*** RECORDED DATA ***

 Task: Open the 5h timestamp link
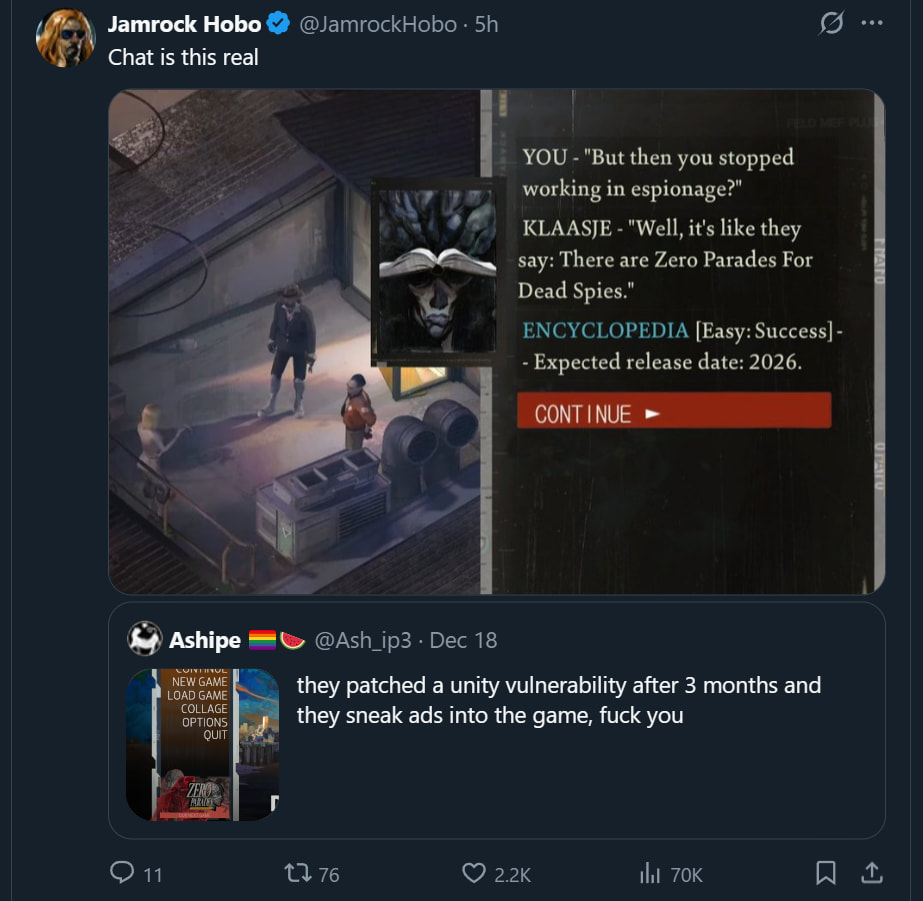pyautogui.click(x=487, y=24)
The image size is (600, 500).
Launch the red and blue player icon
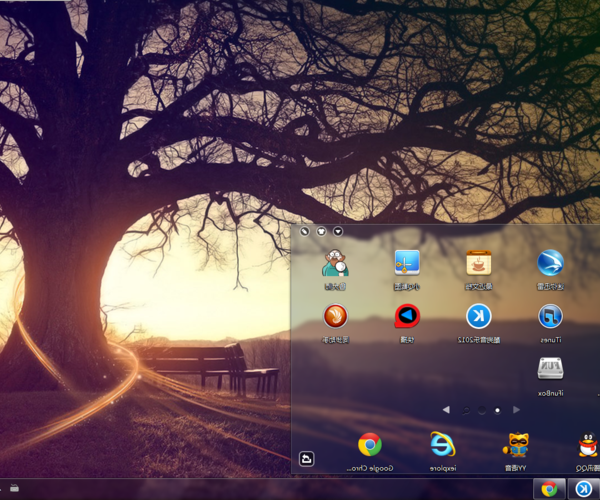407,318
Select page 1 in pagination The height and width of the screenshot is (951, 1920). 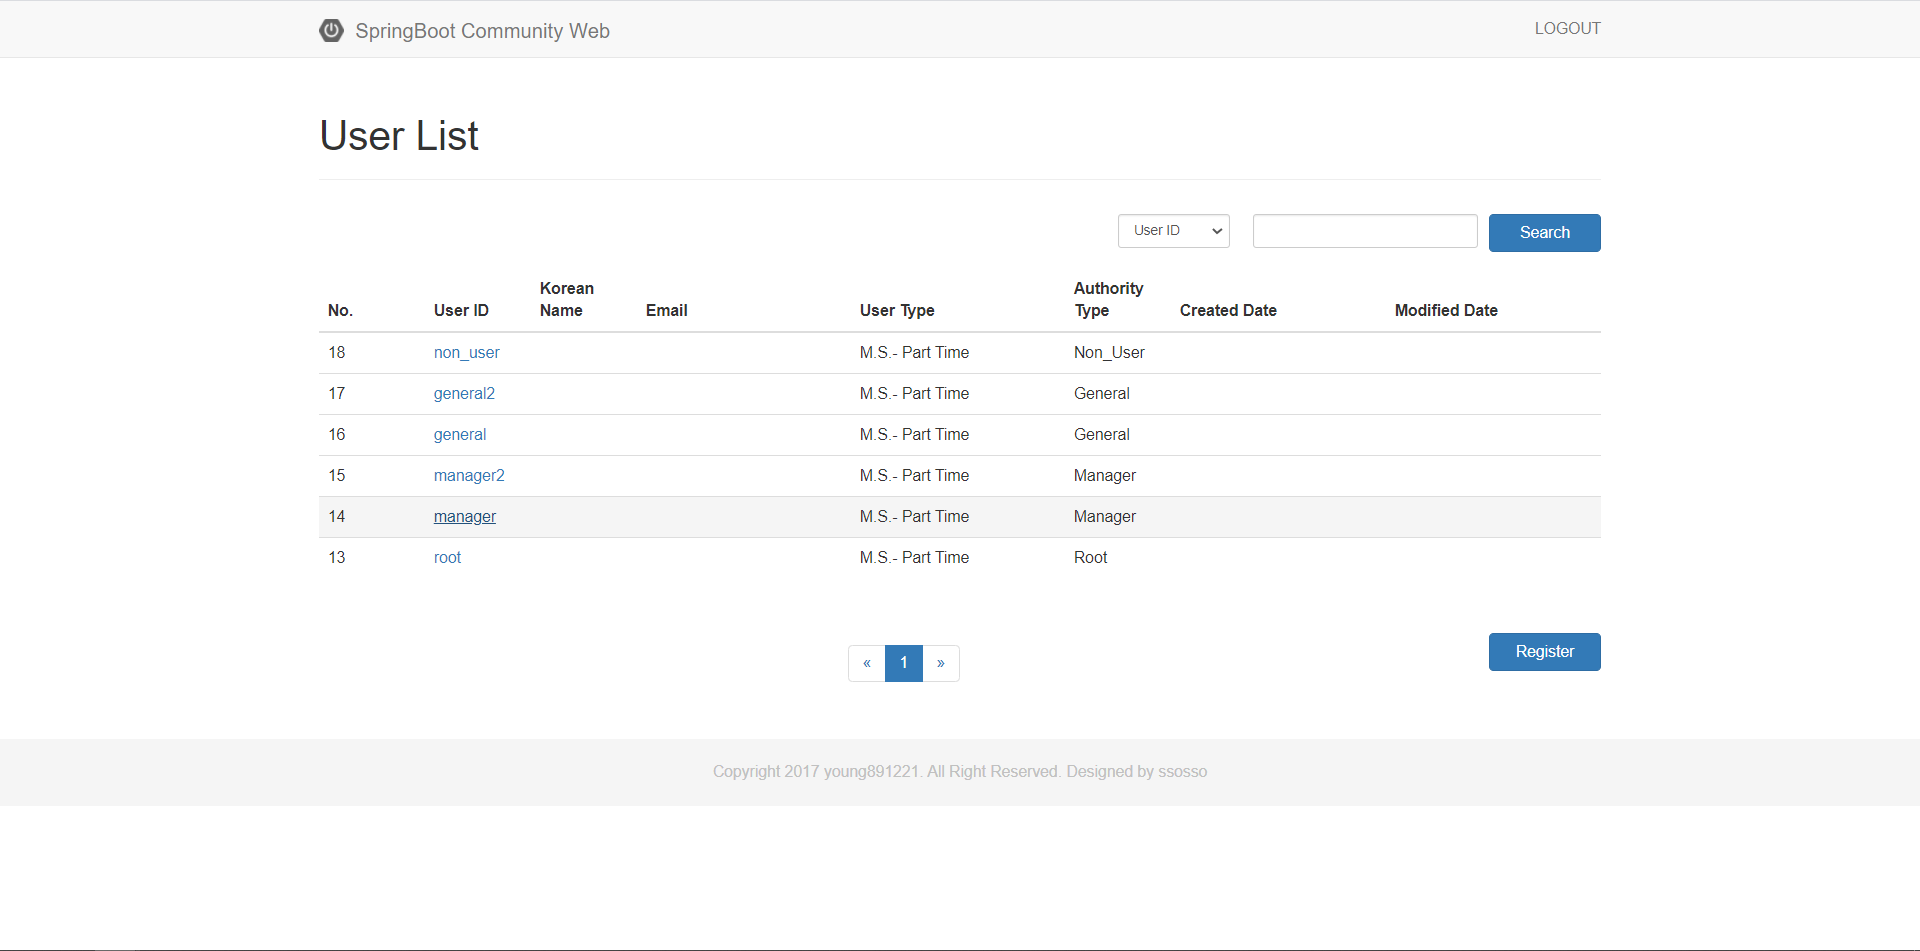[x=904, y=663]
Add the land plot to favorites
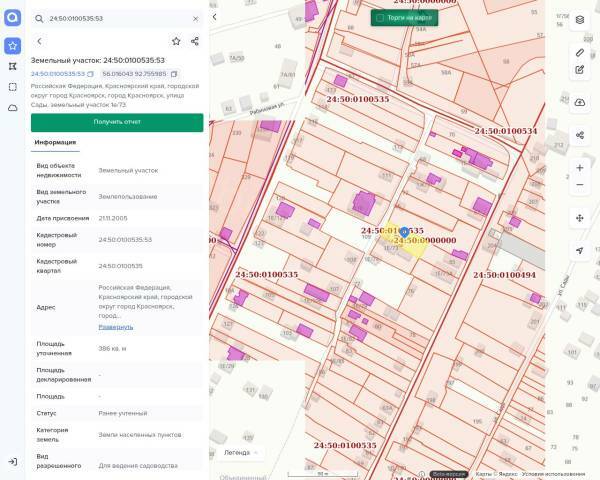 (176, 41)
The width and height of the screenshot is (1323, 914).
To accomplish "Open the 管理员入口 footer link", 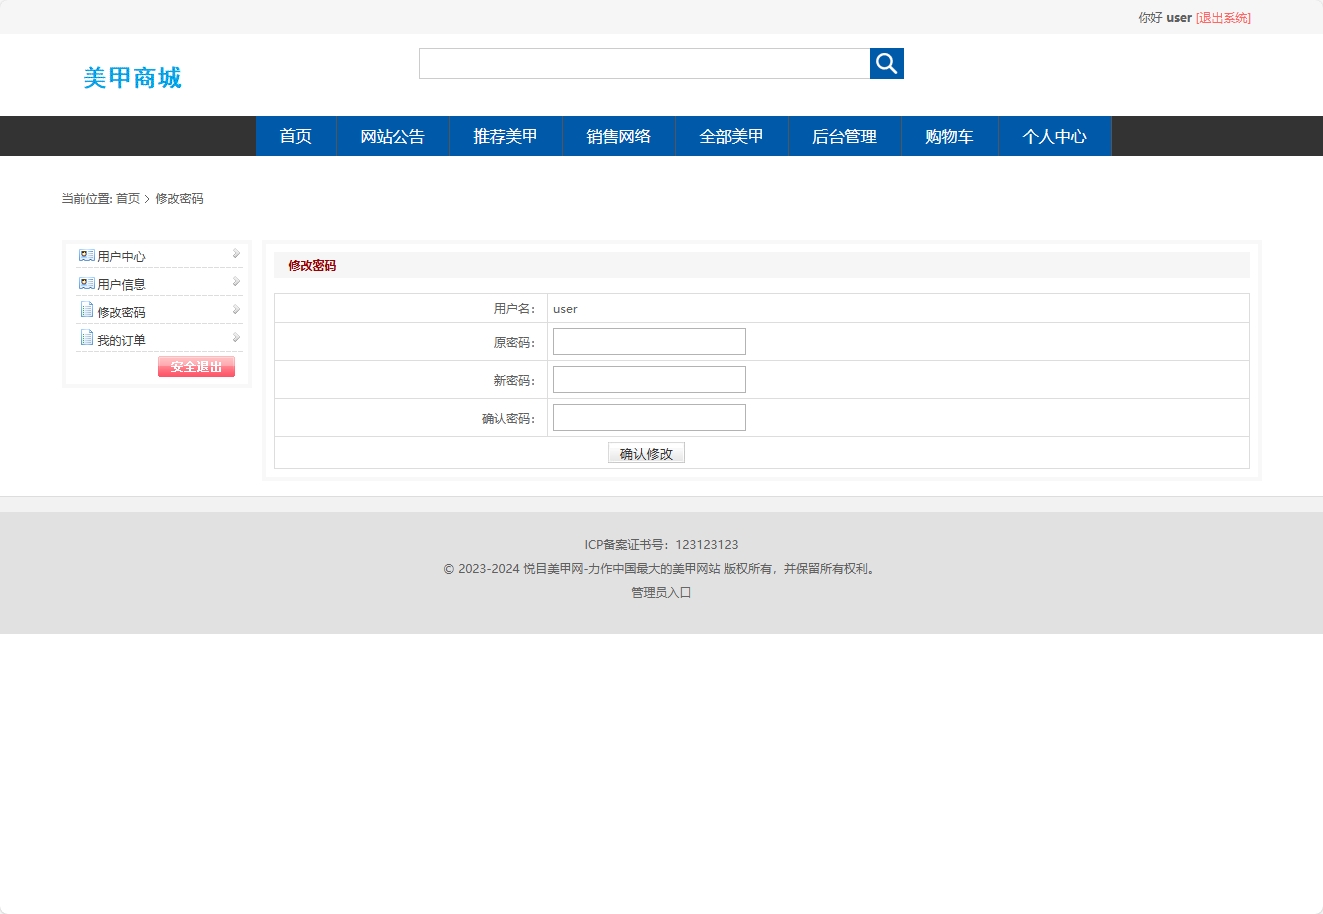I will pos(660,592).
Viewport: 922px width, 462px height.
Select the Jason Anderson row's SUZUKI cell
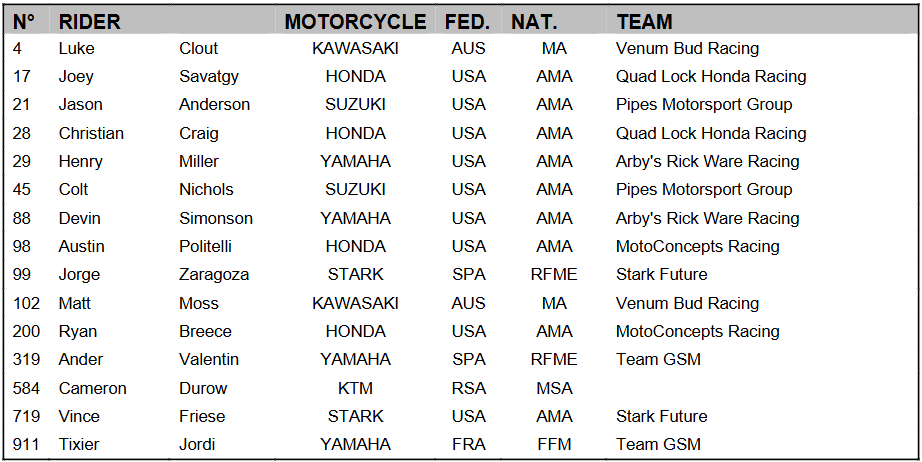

*** End of RECORDED DATA ***

Pictures excluded, output exactly the line that contains "Viewport: 922px width, 462px height." and every line after it to the end of the data above.

■ TASK RESULT ■
Viewport: 922px width, 462px height.
Select the Jason Anderson row's SUZUKI cell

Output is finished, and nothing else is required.